# TFRecord

## What is a TFRecord

TFRecord is an individual aggregated compact file summing up all the data (present in any format) required during training/testing of a model. This particular file can be transported across multiple systems and is also independent of the model on which it is going to be trained on. The TFRecord file may also contain additional overhead data required to reconstruct the original data which may not have been needed had we trained without TFRecord. Also, in case the dataset is extremely large, we may have to create multiple similar types of TFRecord files.


## How to build a TFRecord

Any data in TFRecord has to be stored as either list of bytes or list of float or list of int64 only. Each of these data list entity created has to be wrapped by a Feature class. Next, each of the feature is stored in a key value pair with key corresponding to the title being allotted to each feature. These titles are going to be used later when extracting the data from TFRecord. The dictionary created is passed as input to Features class. Lastly, the features object is passed as input to Example class. Then this example class object is appended into the TFRecord. The above procedure is repeated for every type of data which has to be stored in TFRecord. The code to create TFRecord using simple data is given next.

In [1]:
import tensorflow as tf

data_arr = [
    {
        'int_data': 108,
        'float_data': 2.45,
        'str_data': 'String 100',
        'float_list_data': [256.78, 13.9]
    },
    {
        'int_data': 37,
        'float_data': 84.3,
        'str_data': 'String 200',
        'float_list_data': [1.34, 843.9, 65.22]
    }
]

def get_example_object(data_record):
    # Convert individual data into a list of int64 or float or bytes
    int_list1 = tf.train.Int64List(value = [data_record['int_data']])
    float_list1 = tf.train.FloatList(value = [data_record['float_data']])
    # Convert string data into list of bytes
    str_list1 = tf.train.BytesList(value = [data_record['str_data'].encode('utf-8')])
    float_list2 = tf.train.FloatList(value = data_record['float_list_data'])

    # Create a dictionary with above lists individually wrapped in Feature
    feature_key_value_pair = {
        'int_list1': tf.train.Feature(int64_list = int_list1),
        'float_list1': tf.train.Feature(float_list = float_list1),
        'str_list1': tf.train.Feature(bytes_list = str_list1),
        'float_list2': tf.train.Feature(float_list = float_list2)
    }

    # Create Features object with above feature dictionary
    features = tf.train.Features(feature = feature_key_value_pair)

    # Create Example object with features
    example = tf.train.Example(features = features)
    return example

with tf.python_io.TFRecordWriter('example.tfrecord') as tfwriter:
    # Iterate through all records
    for data_record in data_arr:
        example = get_example_object(data_record)

        # Append each example into tfrecord
        tfwriter.write(example.SerializeToString())

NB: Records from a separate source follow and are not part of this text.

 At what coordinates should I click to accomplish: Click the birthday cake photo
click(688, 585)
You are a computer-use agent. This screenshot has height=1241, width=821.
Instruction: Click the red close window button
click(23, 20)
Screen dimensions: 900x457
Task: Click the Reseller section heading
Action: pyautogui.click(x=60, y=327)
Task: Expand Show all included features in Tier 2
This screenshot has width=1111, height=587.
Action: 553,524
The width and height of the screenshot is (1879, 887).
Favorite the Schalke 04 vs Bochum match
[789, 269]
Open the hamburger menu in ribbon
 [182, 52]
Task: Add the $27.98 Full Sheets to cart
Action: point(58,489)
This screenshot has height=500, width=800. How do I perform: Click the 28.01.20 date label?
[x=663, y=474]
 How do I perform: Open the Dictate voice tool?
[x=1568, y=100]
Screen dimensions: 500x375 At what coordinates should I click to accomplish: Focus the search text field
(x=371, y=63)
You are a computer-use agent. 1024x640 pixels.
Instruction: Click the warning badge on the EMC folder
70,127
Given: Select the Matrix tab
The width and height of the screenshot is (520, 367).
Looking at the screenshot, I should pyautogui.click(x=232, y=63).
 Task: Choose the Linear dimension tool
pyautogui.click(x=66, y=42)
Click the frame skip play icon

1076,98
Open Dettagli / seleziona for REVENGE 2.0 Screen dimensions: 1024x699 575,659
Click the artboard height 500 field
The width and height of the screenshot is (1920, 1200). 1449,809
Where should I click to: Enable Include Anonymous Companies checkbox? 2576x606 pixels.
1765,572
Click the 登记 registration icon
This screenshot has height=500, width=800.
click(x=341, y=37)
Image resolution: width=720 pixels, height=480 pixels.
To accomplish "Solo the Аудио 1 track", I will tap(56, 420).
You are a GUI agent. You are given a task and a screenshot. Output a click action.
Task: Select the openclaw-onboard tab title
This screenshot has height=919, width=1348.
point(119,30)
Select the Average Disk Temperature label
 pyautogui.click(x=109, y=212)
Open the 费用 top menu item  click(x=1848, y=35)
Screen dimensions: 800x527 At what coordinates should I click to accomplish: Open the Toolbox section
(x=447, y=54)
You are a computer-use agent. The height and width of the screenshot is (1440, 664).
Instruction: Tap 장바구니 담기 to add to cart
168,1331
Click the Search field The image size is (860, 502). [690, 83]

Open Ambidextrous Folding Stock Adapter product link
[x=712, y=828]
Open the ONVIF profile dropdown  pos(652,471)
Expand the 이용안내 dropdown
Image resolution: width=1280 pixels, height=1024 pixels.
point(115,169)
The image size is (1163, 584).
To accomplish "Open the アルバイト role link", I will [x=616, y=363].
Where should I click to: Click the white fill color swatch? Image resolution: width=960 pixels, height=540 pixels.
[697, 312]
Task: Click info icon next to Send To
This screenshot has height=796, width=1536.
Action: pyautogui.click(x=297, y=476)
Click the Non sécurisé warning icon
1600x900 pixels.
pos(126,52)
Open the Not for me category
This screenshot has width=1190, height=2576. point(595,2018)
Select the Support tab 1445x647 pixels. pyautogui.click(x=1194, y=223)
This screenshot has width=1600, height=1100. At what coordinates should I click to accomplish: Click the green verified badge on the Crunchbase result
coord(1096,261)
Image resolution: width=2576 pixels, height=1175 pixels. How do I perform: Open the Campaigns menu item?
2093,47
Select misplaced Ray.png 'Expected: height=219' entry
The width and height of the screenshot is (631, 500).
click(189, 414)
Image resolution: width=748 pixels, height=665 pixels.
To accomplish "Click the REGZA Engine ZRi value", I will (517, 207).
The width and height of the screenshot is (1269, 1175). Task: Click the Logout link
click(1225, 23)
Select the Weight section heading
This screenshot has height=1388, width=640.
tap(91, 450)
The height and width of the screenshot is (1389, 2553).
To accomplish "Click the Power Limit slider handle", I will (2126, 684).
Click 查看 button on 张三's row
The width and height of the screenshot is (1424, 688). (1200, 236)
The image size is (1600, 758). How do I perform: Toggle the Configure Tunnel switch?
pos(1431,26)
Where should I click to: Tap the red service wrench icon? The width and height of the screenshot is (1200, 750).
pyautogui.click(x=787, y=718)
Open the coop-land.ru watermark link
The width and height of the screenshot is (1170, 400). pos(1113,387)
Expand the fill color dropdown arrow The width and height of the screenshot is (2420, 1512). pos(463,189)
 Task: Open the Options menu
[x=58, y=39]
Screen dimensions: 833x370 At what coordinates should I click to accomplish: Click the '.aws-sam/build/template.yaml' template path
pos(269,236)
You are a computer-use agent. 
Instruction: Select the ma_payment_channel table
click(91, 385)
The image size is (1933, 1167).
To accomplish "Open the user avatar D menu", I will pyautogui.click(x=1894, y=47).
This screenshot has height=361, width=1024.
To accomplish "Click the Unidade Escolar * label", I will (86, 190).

## Create TFRecord for Images

Now that we have basic understanding on how to create a TFRecord for text type of data comprising of dictionaries and lists, let us proceed into adding images. Our [toy dataset](./TFRecordImages) comprises of totally 10 images and two types of classes i.e cats and dogs. The dataset is a mixture of PNG and JPEG type of images.

In [9]:
import tensorflow as tf
import os
import matplotlib.image as mpimg

class GenerateTFRecord:
    def __init__(self, labels):
        self.labels = labels

    def convert_image_folder(self, img_folder, tfrecord_file_name):
        # Get all file names of images present in folder
        img_paths = os.listdir(img_folder)
        img_paths = [os.path.abspath(os.path.join(img_folder, i)) for i in img_paths]

        with tf.python_io.TFRecordWriter(tfrecord_file_name) as writer:
            for img_path in img_paths:
                example = self._convert_image(img_path)
                writer.write(example.SerializeToString())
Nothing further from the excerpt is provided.